[Reading passage]
The deficit doesn't have anything to do with HPM, unless that deficit is funded by issuing new HPM, and, as rule, deficits are not.

The portion of additional public borrowing that is purchased by the Fed represents a net injection of HPM. When that purchase is made, the Fed credits private sector accounts, and part of the Treasury liability to the private sector is converted into an intragovernmental liability.

6:47 AM  
Blogger paul meli said...

From where I sit…

NFA dollars are a subset of NFA.

NFA dollars are a subset of HPM.

NFA bonds are not a subset of HPM.

Credit money does not expand NFA.

In the interest of clarity there seems to be a need to differentiate between NFA, HPM and credit money, because they are not the same.

Ideas?

6:51 AM  
Anonymous Anonymous said...

Dan,

The level of treasury debt and the level of base money are two distinct values.

When the government runs a deficit, the private sector does not accumulate base money, unless that deficit is funded by issuing base money. Since, as MMTers should be aware, the government does not fund its deficits by issuing base money.... Well, I'm sure you can do the maths.

The supply of base money is independent of treasury borrowing. It is determined by the Fed's reaction function and private demand for notes and coin, for the most part.

Fed operations are just portfolio adjustments from the point of view of the private sector. No one has more or less "NFA" as a result of a Fed repo.

6:54 AM  
Blogger paul meli said...

"…the government does not fund its deficits…"

True. This would be FAPP impossible.

Deficits = creating new NFA out of thin air.

NFA dollars can be increased without selling treasuries to the public.

7:16 AM  
Anonymous Anonymous said...

vimothy, I believe the Fed's stance is not independent of treasury spending. Suppose next year, the US Congress, for whatever reason, decided to quadruple the size of the US government deficit and eliminate all debt ceiling restrictions while not increasing tax revenues, so that the quantity of Treasury debt issuance quadrupled. How do you think the Fed respond? Would it increase its volume of purchases of treasury securities or wouldn't it?

If it does immediately increase its volume of purchases then the US government as a whole is making a net injection into the monetary base.

It could decide not to do this, in which case the added injections of currency and reserves caused by the expanded spending are offset entirely by removals of currency and reserves to purchase securities that mature in a later period. And if the Fed were overcome by price stability vapors, they might even offset the larger deficit by selling securities to drain reserves. But if they are in stance where the full employment mandate is regarded as more important than the price stability concerns, then they will adopt a policy that allows the monetary base to net increase to grow aggregate demand.

7:23 AM  
Anonymous Anonymous said...

Dan,

Your counterfactual begs the question.

If the Fed continued to target interest rates and allow the public to hold whatever stock of notes and coins it desired, then it wouldn't do anything different to what it does now.

If the Fed decided instead to monetize the debt, then it would do so.

[Extracted entries]

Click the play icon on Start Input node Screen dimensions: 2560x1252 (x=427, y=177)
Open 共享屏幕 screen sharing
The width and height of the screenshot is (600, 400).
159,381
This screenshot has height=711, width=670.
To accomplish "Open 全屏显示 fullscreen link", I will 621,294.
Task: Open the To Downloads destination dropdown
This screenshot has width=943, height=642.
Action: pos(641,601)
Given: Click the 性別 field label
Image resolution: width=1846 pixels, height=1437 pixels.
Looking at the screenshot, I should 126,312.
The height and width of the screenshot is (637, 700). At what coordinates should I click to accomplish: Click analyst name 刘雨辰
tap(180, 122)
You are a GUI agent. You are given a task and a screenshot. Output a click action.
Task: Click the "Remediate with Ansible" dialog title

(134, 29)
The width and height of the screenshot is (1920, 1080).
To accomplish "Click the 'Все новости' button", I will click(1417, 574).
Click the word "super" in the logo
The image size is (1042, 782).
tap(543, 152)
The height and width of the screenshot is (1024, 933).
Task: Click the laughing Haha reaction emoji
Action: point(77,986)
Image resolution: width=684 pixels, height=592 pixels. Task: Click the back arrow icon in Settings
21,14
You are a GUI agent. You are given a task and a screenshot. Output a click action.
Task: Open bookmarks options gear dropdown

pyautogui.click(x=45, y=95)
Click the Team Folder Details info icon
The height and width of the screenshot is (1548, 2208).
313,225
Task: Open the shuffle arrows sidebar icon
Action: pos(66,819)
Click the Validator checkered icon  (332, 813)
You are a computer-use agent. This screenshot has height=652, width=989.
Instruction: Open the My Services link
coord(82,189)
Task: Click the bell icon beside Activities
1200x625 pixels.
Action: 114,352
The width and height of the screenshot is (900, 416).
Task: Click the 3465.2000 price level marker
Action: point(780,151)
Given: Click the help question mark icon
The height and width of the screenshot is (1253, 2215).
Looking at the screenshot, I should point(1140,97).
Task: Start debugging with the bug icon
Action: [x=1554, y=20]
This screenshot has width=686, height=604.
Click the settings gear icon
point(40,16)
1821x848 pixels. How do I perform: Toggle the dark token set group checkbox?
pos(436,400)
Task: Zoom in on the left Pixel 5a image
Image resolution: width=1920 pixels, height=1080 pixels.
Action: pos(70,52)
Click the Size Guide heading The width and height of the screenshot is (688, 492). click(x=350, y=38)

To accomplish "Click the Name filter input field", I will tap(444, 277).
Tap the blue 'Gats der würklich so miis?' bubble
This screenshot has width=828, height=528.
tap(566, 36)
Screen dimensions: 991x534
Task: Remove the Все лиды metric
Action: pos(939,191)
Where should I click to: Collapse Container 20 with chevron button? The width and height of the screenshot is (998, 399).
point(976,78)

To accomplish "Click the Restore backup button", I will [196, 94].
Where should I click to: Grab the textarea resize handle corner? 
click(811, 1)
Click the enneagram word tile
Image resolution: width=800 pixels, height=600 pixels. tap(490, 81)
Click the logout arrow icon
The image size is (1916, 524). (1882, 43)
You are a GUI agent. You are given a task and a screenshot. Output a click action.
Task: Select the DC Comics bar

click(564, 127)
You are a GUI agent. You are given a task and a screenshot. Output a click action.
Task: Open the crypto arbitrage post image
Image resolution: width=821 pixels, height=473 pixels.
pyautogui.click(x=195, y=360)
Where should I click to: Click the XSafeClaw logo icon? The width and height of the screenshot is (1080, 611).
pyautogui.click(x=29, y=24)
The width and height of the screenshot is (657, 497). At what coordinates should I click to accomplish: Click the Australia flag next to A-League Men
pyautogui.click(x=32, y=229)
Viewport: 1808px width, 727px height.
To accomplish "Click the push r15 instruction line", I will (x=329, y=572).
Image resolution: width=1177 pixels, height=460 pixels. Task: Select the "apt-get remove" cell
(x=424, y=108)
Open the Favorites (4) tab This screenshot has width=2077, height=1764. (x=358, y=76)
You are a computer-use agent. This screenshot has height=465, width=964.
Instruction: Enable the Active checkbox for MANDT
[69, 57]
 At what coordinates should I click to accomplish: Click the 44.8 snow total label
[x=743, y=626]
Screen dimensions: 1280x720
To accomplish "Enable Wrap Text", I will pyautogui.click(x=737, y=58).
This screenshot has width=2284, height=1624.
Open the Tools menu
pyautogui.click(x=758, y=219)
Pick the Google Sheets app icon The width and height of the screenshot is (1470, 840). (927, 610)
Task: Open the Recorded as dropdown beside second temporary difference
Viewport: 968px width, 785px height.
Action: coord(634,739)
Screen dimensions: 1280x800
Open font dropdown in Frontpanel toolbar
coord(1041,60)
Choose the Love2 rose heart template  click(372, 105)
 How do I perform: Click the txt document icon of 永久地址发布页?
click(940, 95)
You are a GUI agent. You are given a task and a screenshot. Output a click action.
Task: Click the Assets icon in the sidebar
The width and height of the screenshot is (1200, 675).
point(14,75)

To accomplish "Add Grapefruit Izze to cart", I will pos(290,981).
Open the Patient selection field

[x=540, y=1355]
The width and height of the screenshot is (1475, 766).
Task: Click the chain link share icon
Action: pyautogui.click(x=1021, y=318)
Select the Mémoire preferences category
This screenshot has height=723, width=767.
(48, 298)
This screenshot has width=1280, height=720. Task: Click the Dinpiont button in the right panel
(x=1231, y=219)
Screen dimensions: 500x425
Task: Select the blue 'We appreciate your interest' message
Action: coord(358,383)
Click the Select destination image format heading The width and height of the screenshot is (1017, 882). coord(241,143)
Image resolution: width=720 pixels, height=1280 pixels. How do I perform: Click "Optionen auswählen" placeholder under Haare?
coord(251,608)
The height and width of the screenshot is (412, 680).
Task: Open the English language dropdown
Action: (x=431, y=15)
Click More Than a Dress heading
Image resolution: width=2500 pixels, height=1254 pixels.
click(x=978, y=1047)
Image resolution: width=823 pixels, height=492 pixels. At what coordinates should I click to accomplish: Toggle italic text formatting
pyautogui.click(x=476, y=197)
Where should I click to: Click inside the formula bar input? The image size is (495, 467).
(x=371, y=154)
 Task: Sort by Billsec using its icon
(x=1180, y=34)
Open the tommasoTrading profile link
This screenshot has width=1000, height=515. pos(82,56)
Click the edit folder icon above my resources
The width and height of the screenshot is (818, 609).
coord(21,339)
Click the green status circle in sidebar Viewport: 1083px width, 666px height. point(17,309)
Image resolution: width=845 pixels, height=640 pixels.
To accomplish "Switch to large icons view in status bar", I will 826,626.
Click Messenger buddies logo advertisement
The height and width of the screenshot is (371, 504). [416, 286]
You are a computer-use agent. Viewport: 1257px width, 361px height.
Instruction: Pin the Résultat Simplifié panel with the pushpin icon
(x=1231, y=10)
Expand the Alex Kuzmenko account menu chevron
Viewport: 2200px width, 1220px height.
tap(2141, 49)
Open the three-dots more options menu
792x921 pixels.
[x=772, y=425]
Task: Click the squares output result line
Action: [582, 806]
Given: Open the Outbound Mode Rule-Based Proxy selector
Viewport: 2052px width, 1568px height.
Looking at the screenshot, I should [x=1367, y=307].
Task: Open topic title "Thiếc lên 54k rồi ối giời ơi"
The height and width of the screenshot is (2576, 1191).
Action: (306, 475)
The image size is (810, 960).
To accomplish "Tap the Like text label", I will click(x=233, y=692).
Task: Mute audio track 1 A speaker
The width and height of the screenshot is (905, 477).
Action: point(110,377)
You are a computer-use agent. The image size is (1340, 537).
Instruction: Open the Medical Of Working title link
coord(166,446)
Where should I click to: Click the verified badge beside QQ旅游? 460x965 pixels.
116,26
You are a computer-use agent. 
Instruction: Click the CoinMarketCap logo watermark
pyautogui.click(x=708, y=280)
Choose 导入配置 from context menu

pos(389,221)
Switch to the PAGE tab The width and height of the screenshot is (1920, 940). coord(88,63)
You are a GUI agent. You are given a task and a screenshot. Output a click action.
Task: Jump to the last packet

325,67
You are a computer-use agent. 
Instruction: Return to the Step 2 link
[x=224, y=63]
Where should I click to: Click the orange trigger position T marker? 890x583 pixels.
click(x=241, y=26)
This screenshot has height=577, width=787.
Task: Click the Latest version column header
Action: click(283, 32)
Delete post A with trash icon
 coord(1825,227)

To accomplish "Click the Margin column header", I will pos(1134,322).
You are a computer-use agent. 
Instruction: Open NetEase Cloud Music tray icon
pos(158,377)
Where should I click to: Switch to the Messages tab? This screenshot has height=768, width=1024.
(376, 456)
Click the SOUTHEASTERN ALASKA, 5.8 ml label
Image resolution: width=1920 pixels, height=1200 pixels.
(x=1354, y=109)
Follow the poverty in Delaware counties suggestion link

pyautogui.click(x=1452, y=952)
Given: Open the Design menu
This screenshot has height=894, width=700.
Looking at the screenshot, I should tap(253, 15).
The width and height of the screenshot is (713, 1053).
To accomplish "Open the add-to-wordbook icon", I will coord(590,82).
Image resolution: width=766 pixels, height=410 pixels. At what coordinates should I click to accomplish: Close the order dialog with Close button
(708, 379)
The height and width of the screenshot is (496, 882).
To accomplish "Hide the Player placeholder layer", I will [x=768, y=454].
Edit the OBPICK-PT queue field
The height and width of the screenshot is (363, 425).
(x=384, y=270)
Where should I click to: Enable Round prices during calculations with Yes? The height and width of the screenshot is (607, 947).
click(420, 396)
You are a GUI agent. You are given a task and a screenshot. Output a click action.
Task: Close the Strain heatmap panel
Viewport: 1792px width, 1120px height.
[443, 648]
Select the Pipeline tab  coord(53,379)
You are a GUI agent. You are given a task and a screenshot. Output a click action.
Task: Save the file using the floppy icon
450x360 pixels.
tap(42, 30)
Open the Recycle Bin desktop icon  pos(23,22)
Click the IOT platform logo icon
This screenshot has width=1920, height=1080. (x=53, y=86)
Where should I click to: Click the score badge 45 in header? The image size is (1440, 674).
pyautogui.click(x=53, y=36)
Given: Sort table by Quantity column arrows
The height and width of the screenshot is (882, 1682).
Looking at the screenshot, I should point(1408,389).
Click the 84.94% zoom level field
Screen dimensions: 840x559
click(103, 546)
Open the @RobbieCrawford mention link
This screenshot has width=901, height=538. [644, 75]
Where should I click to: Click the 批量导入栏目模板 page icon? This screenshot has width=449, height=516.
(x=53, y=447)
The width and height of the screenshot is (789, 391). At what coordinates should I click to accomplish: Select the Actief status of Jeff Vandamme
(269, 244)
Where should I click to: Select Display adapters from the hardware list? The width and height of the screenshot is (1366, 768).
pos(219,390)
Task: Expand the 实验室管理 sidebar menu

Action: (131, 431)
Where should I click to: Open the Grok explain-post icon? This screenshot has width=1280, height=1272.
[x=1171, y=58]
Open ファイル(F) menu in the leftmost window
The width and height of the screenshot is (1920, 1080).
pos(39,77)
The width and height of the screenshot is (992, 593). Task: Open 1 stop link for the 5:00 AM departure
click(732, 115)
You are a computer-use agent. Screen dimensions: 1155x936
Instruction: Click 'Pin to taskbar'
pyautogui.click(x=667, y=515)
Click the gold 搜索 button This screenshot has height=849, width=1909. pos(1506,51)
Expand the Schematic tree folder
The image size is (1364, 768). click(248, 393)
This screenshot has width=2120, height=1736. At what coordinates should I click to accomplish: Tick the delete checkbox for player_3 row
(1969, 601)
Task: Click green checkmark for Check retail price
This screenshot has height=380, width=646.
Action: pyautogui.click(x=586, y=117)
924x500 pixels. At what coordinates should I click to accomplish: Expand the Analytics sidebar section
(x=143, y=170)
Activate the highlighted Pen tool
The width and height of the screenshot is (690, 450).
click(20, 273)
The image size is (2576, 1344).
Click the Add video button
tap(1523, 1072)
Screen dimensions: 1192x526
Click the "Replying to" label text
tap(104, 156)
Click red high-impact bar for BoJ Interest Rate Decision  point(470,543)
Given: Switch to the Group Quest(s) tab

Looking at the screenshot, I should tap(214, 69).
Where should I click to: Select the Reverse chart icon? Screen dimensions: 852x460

[What the task requires]
Quote the comment thread on deficits and base money from "In the interest" up to and including "the most part.". The records play no part in this.

[Right answer]
In the interest of clarity there seems to be a need to differentiate between NFA, HPM and credit money, because they are not the same.

Ideas?

6:51 AM  
Anonymous Anonymous said...

Dan,

The level of treasury debt and the level of base money are two distinct values.

When the government runs a deficit, the private sector does not accumulate base money, unless that deficit is funded by issuing base money. Since, as MMTers should be aware, the government does not fund its deficits by issuing base money.... Well, I'm sure you can do the maths.

The supply of base money is independent of treasury borrowing. It is determined by the Fed's reaction function and private demand for notes and coin, for the most part.